On peut donc dire des assignats qu’ils furent économiquement un échec. Jacques Bainville, écrivain et historien royaliste, explique ainsi dans son Histoire de France que la révolution française avait aggravé la crise financière par laquelle elle était née. Politiquement et socialement, les assignats permirent un massif et large transfert de propriété en un temps très réduit. Surtout, les assignats attachèrent au nouveau régime tous les acquéreurs de biens nationaux qui redouteront désormais le retour de la Monarchie.

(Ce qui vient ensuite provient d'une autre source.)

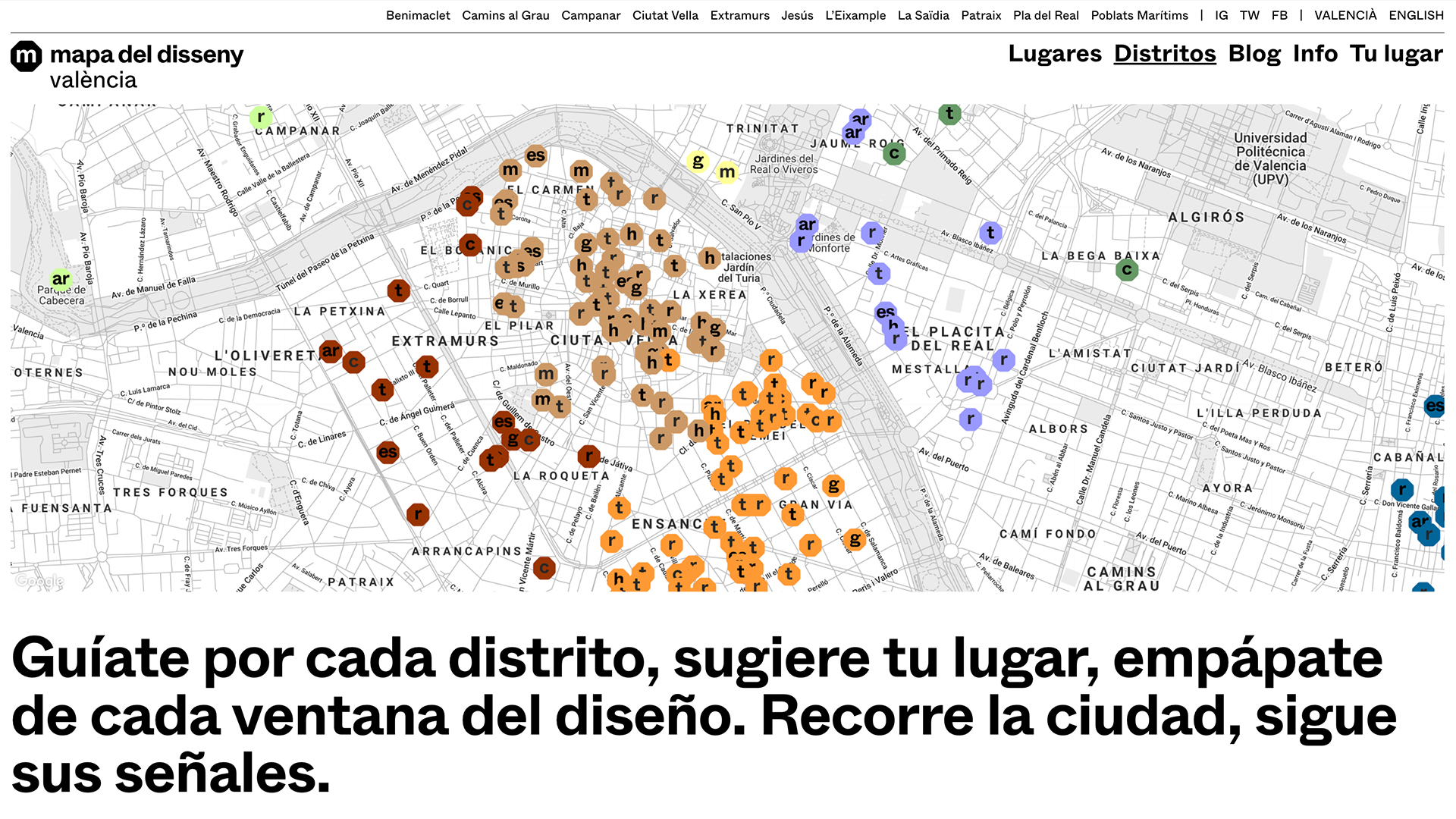Open the Lugares menu item
The image size is (1456, 819).
pyautogui.click(x=1054, y=54)
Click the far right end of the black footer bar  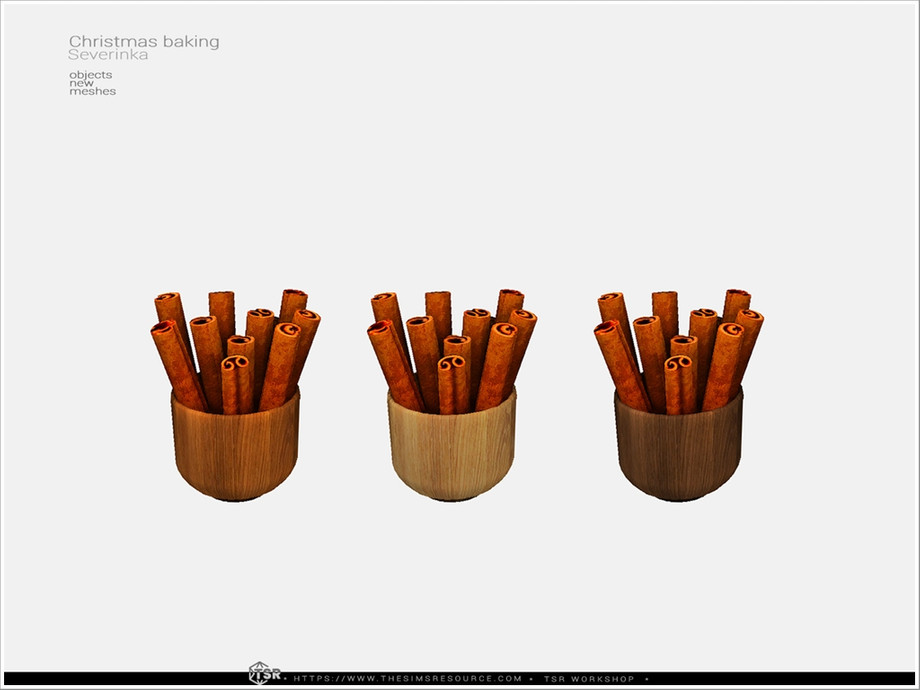tap(905, 679)
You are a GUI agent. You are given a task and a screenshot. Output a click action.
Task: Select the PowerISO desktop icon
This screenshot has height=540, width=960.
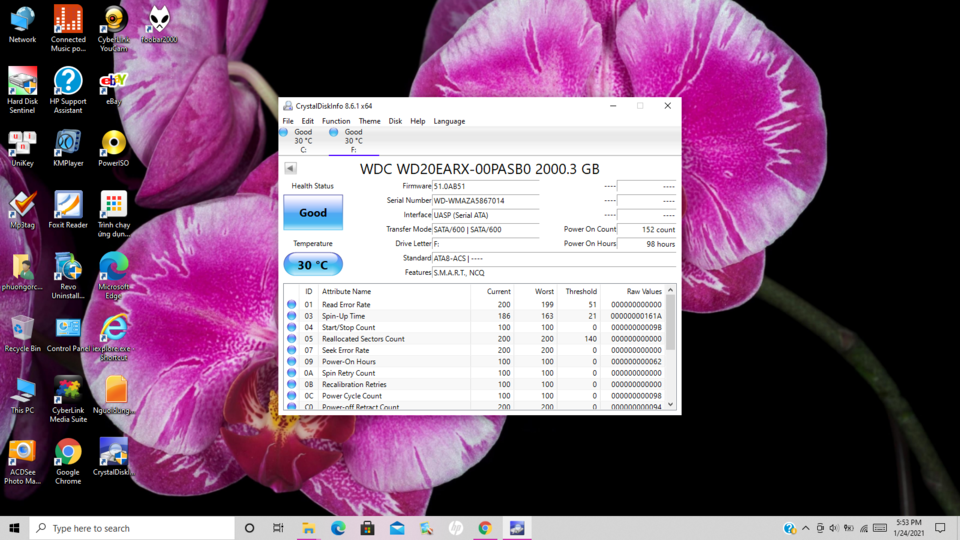(114, 149)
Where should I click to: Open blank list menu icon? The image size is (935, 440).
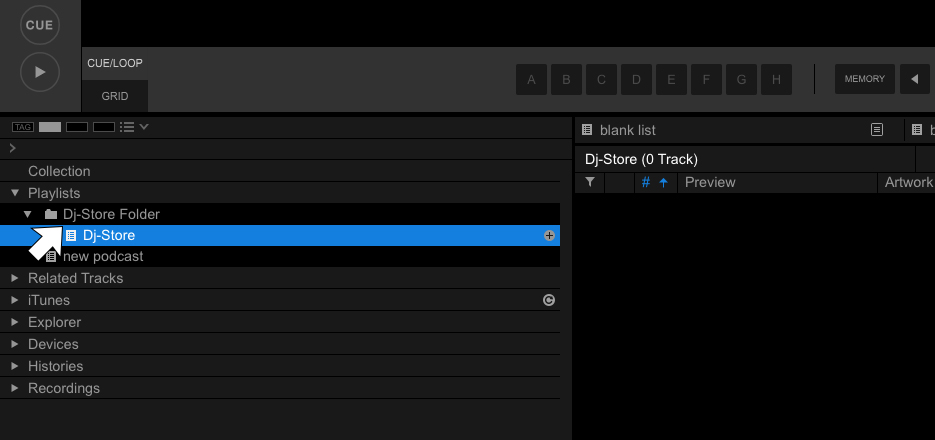(x=877, y=129)
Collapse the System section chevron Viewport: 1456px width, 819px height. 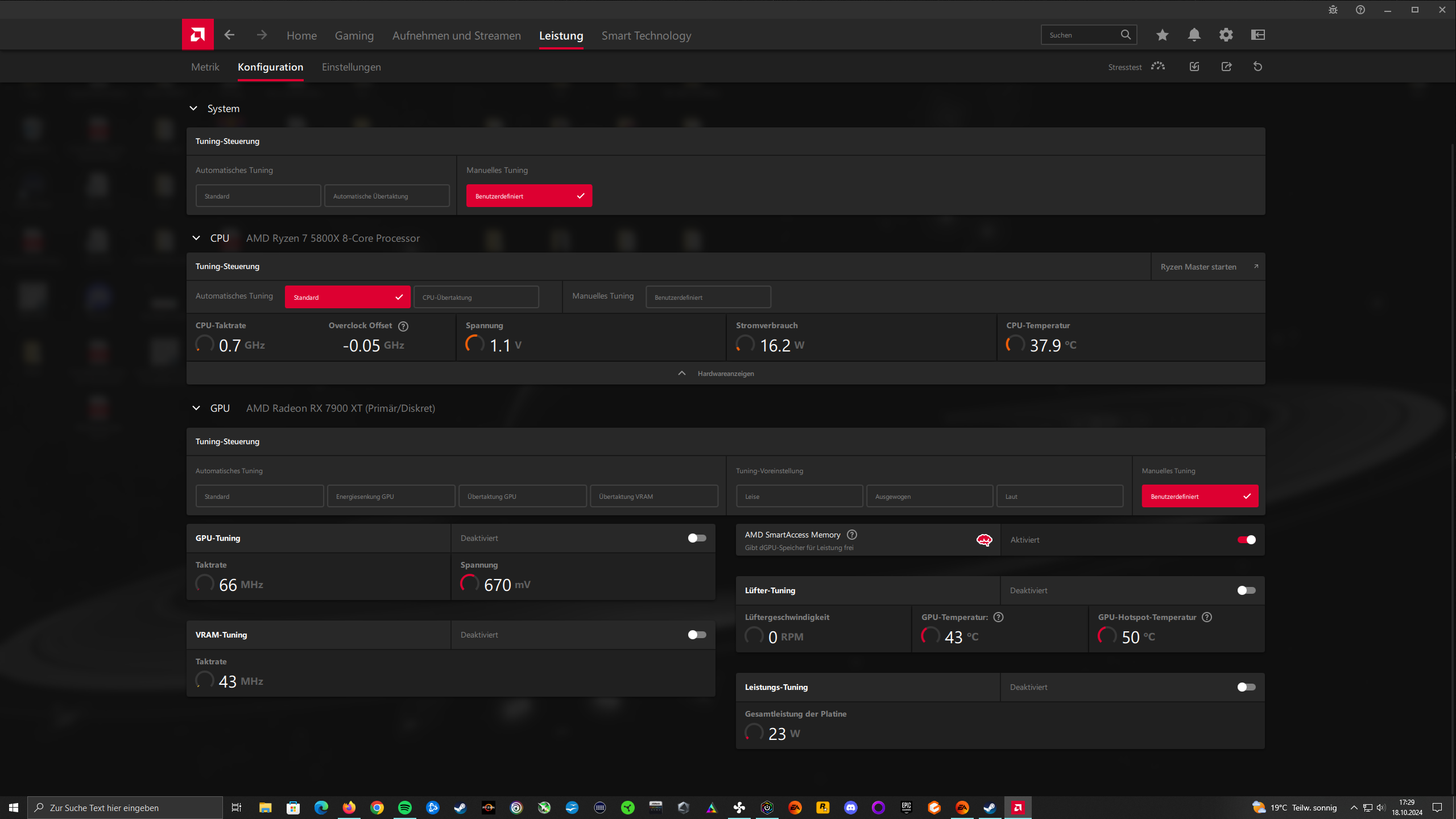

Le peu de difficultés à imiter cette monnaie (la papeterie était à Jouy-sur-Morin, avec la présence de surveillants du timbre) fut en quelque sorte un encouragement aux faussaires, aussi en fabriquait-on un peu partout. D’après des témoignages de l’époque, on trouvait des imprimeries rudimentaires jusque dans les prisons. La plupart des faux étaient assez grossiers et facilement reconnaissables, mais d’autres étaient pratiquement indécelables ; c’était notamment le cas des faux imprimés à Londres. Les ennemis de la République encourageaient en effet l’impression de fausse monnaie ne pouvant qu’entraîner la ruine de la France. L’atelier londonien avait été fondé par des notables vendéens sous la direction du comte Joseph de Puisave et le patronage du duc d’Harcourt. Il produisait à plein rendement, et lorsque vint la déroute vendéenne après la défaite de Quiberon, Lazare-Hoche annonça dans son rapport qu’il avait saisi dix milliards de faux assignats dans les bagages de l’armée vaincue.
À l’époque contemporaine, des faux ont ensuite été fabriqués pour le marché des collectionneurs. C’est ainsi que l’on parle parfois de « vrais faux » assignats (les faux d’époque) par opposition aux faux actuels.